Throughout scripture, the Israelites often forget what God has done for them in the Exodus. God needed to remind them repeatedly: I led you through the waters and made you a new creation.

God knows we also need regular reminders of our baptism. There is so much chaos within and around us, voices telling us our worth depends on how well we compete, how much we can consume, forces that captivate us, that lead us to grasp and be grasped, fears and worries threaten to overwhelm us.

All those voices are drowned out by the baptismal declaration: Child of God, you have been sealed by the Holy Spirit and marked with the cross of Christ forever. You are God’s beloved child. You are a new creation. God works through water and fire and words to remind us of this again and again.

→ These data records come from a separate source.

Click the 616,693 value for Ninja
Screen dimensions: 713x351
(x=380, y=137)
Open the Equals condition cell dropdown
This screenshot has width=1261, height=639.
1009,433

Our chaos is put in its place. We can breathe again. We can live as God’s people, trusting God is working through us to re-create and renew the face of the earth.

Now let’s join in a prayer from the service of Holy Baptism.

We give you thanks, O God, for in the beginning your Spirit moved over the waters and by your Word you created the world, calling forth life in which you took delight. Through the waters of the flood you delivered Noah and his family, and through the sea you led your people Israel from slavery into freedom. At the river your Son was baptized by John and anointed with the Holy Spirit. By the baptism of Jesus’ death and resurrection you set us free from the power of sin and death and raise us up to live in you. Pour out your Holy Spirit, the power of your living Word, that all who are washed in the waters of baptism may be given new life. To you be given honor and praise through Jesus Christ our Lord, in the unity of the Holy Spirit, now and forever. Amen.